This settlement follows allegations by OSC staff that Manulife dealers’ systems of controls and supervision had inadequacies that resulted in certain clients paying excess fees that were not detected or corrected quickly enough.

OSC staff do not allege, and have found no evidence of dishonest conduct by Manulife, a release says on Thursday, and Manulife dealers discovered and self-reported the issue to the securities regulator.

“While having neither admitted nor denied the accuracy of the facts and conclusions of OSC Staff, the Manulife Dealers have agreed to the settlement, and intend to compensate clients a total of $11,700,000 including opportunity costs on fees,” the release says.

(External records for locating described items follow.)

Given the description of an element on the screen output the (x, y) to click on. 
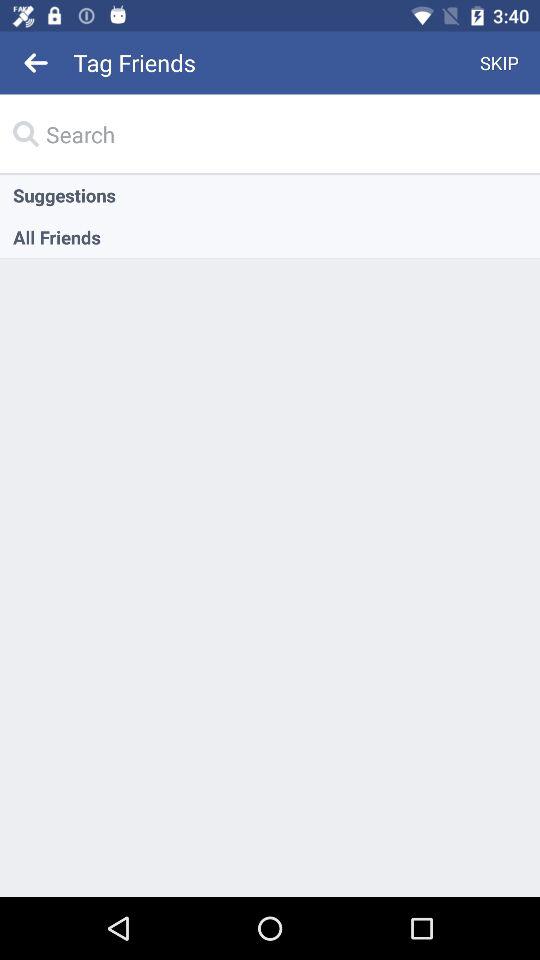
turn on icon next to tag friends item (499, 62)
Given the description of an element on the screen output the (x, y) to click on. 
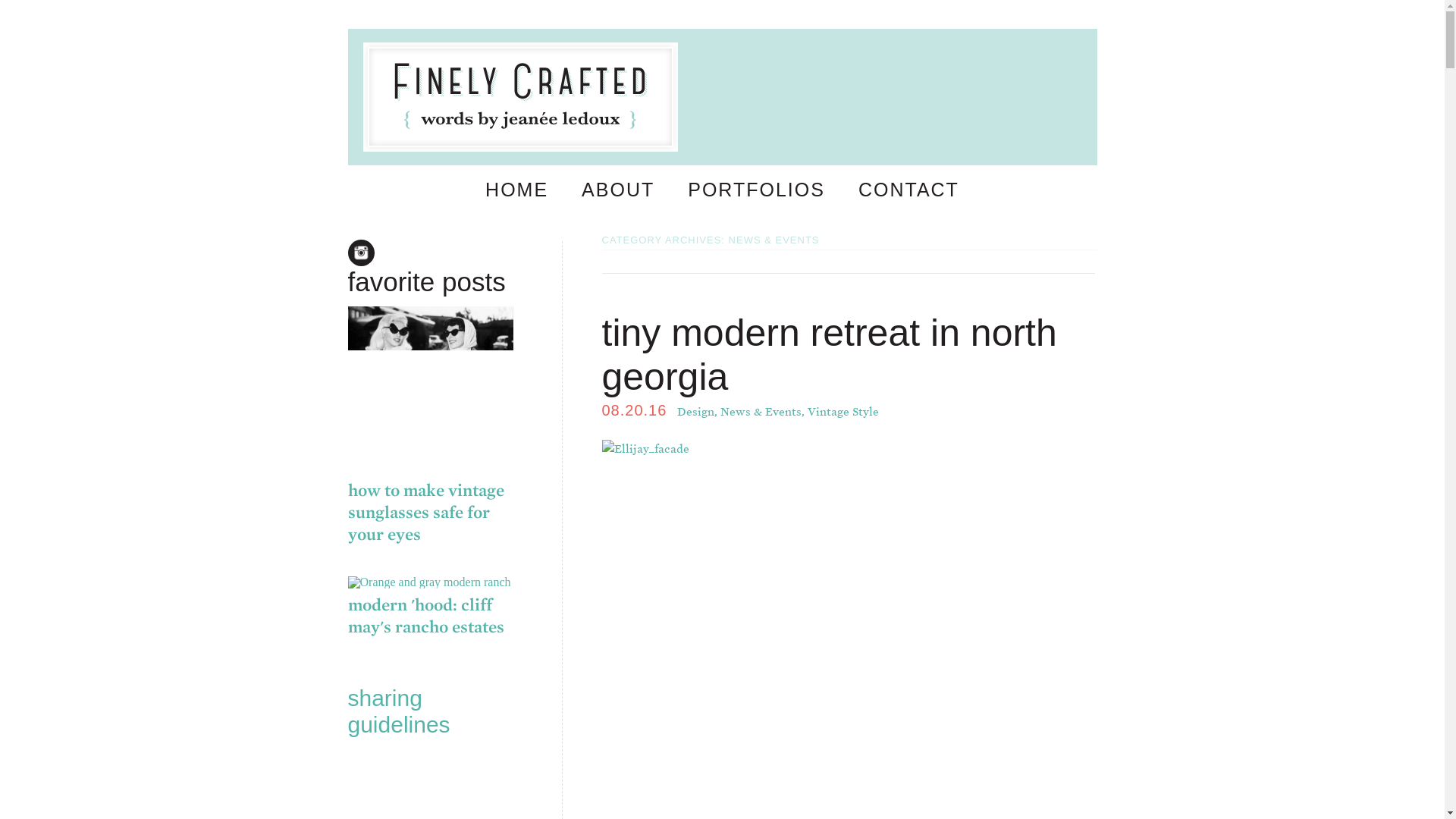
PORTFOLIOS (756, 189)
CONTACT (908, 189)
Vintage Style (843, 411)
tiny modern retreat in north georgia (829, 354)
ABOUT (617, 189)
Design (695, 411)
HOME (516, 189)
Given the description of an element on the screen output the (x, y) to click on. 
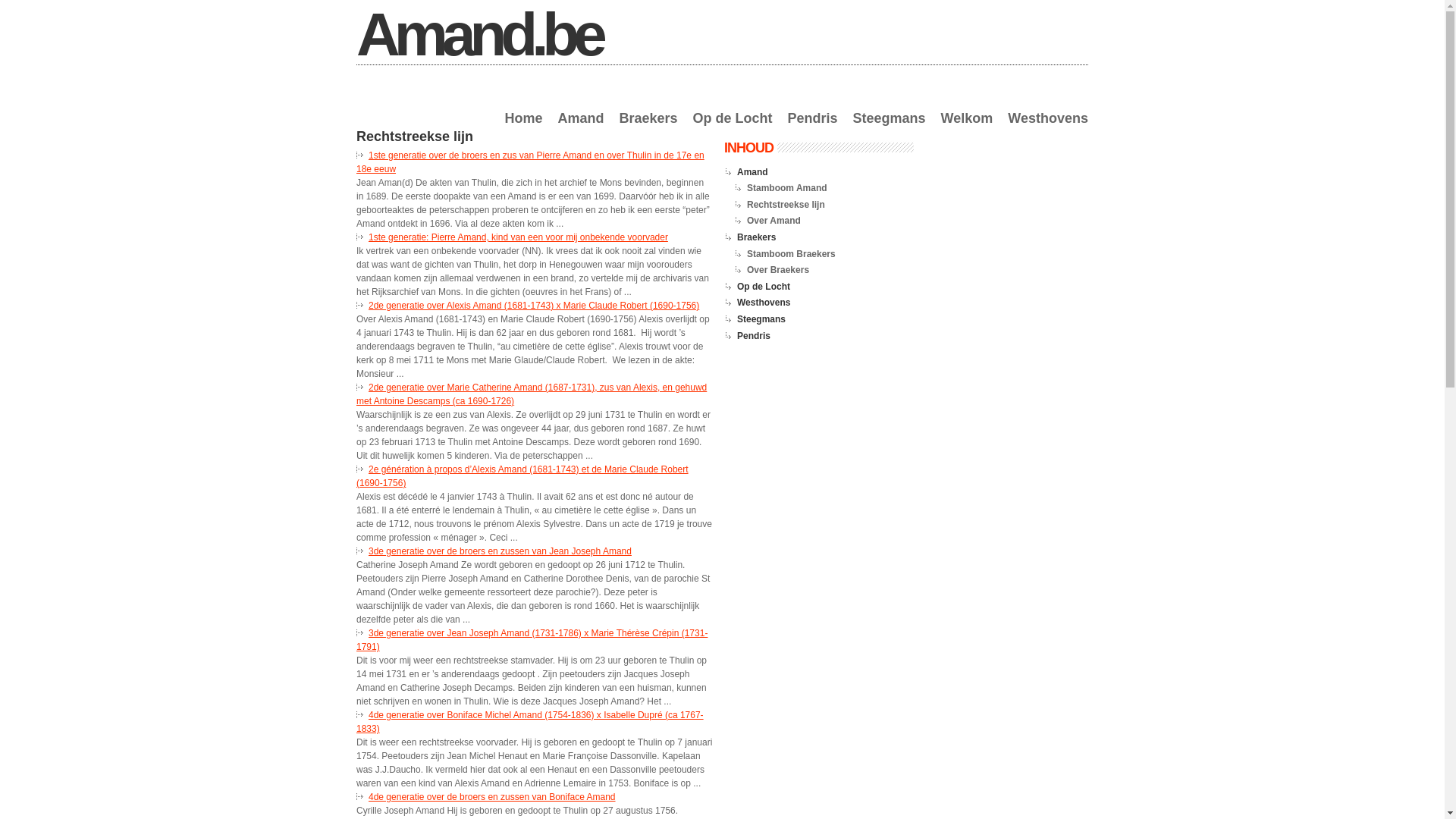
Over Braekers Element type: text (777, 269)
Op de Locht Element type: text (763, 286)
Steegmans Element type: text (889, 126)
Op de Locht Element type: text (732, 126)
Westhovens Element type: text (1047, 126)
Welkom Element type: text (967, 126)
Rechtstreekse lijn Element type: text (414, 136)
Over Amand Element type: text (773, 220)
Stamboom Braekers Element type: text (790, 253)
Braekers Element type: text (756, 237)
Westhovens Element type: text (763, 302)
Amand.be Element type: text (478, 34)
Amand Element type: text (580, 126)
Home Element type: text (523, 126)
Pendris Element type: text (753, 335)
3de generatie over de broers en zussen van Jean Joseph Amand Element type: text (499, 551)
Amand Element type: text (752, 171)
Steegmans Element type: text (761, 318)
4de generatie over de broers en zussen van Boniface Amand Element type: text (491, 796)
Braekers Element type: text (647, 126)
Rechtstreekse lijn Element type: text (785, 204)
Stamboom Amand Element type: text (786, 187)
Pendris Element type: text (812, 126)
Given the description of an element on the screen output the (x, y) to click on. 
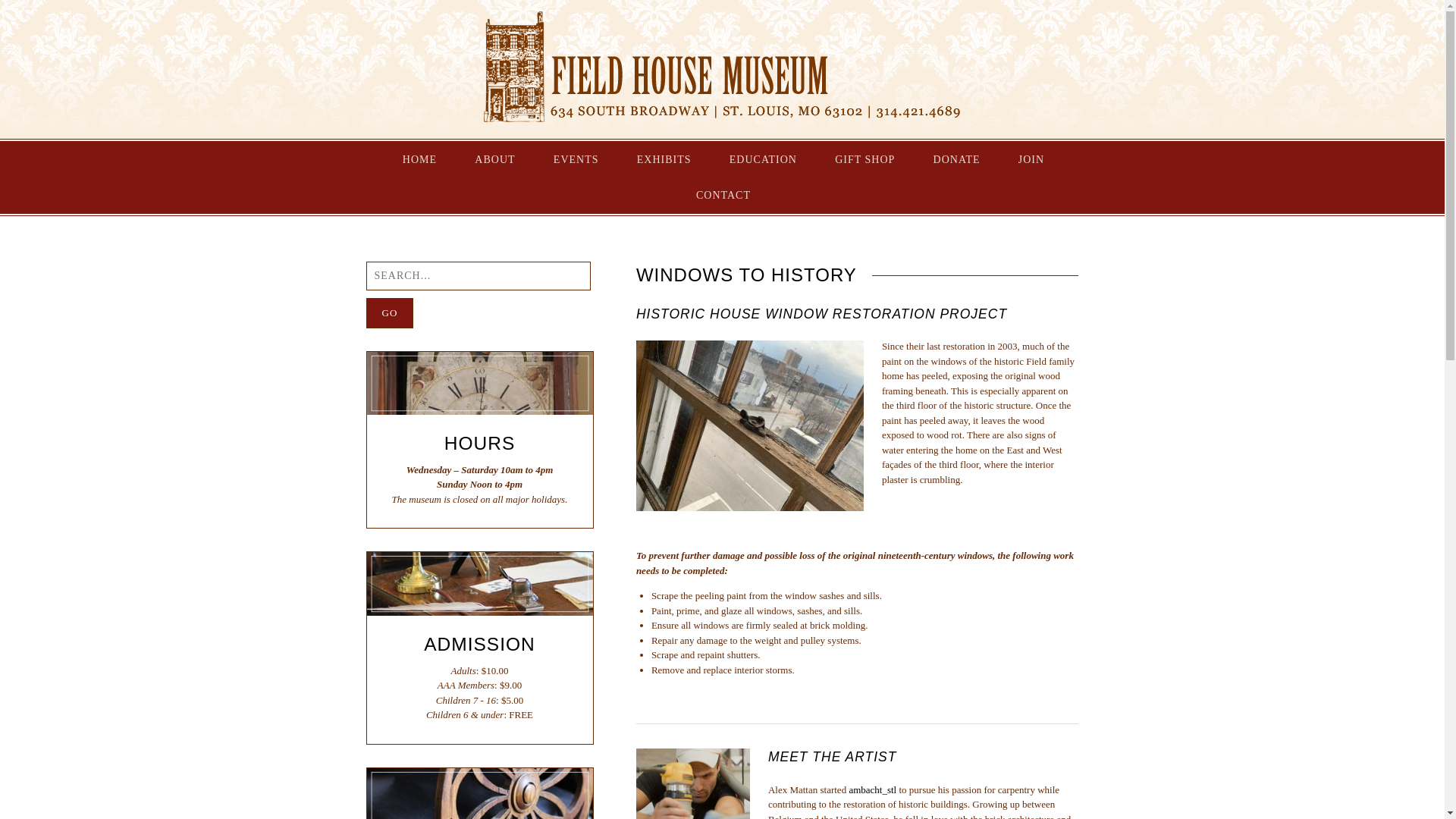
HOME (419, 159)
Go (389, 313)
ABOUT (494, 159)
Given the description of an element on the screen output the (x, y) to click on. 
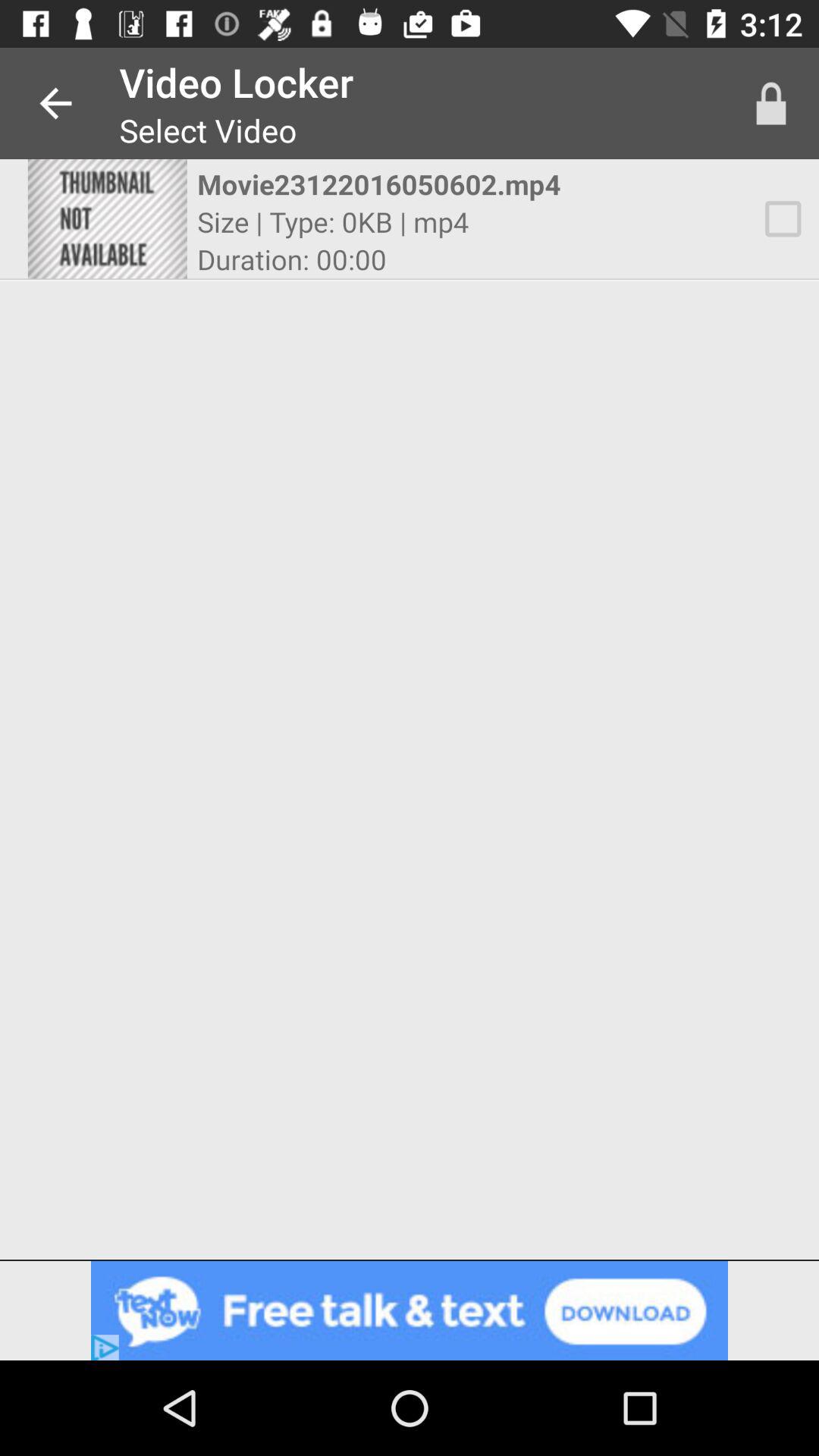
select the item above duration: 00:00 icon (333, 221)
Given the description of an element on the screen output the (x, y) to click on. 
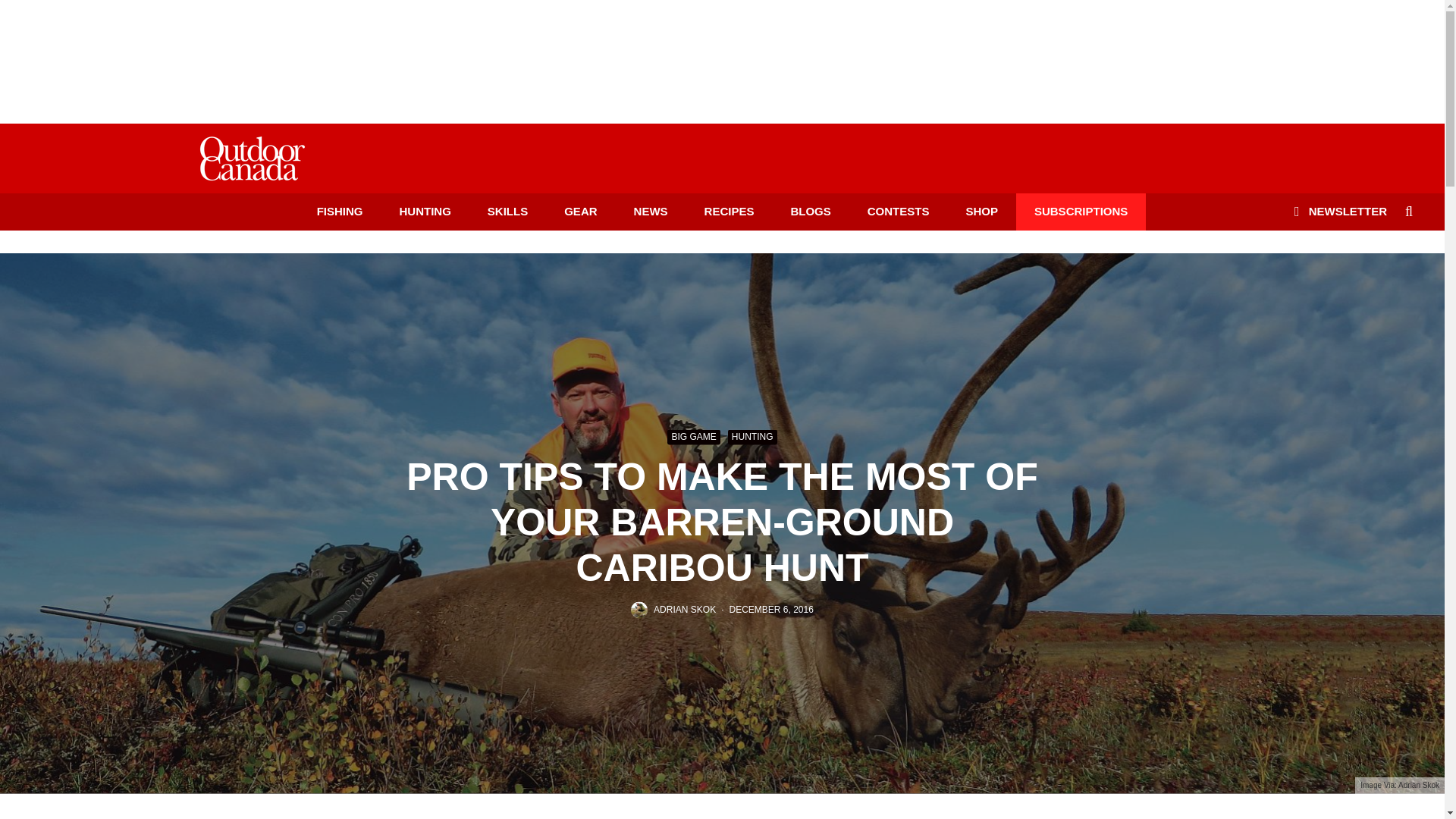
CONTESTS (897, 211)
RECIPES (729, 211)
BLOGS (809, 211)
3rd party ad content (721, 51)
SKILLS (507, 211)
GEAR (580, 211)
NEWS (650, 211)
FISHING (339, 211)
HUNTING (424, 211)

In addition to investor compensation, Manulife has made a payment of $495,000 to advance the OSC’s mandate of protecting investors, plus another $25,000 for the costs of the OSC investigation.

“Clients have the right to expect robust compliance systems and controls to protect against excess fees,” Jeff Kehoe, director of enforcement at the OSC, says in a statement.

The OSC says that, after reporting the matter, Manulife dealers “provided prompt, detailed and candid co-operation to OSC Staff.” Manulife has also implemented additional controls and supervision to prevent the issue from happening again.

Separately, Manulife Financial recently settled a securities class action lawsuit — for $69 million — that alleged the misrepresentation of the adequacy of risk management practices and a failure to disclose exposure to equity market and interest rate risks. “The settlement is a compromise of disputed claims and is not an admission of liability or wrongdoing by MFC,” states a settlement notice.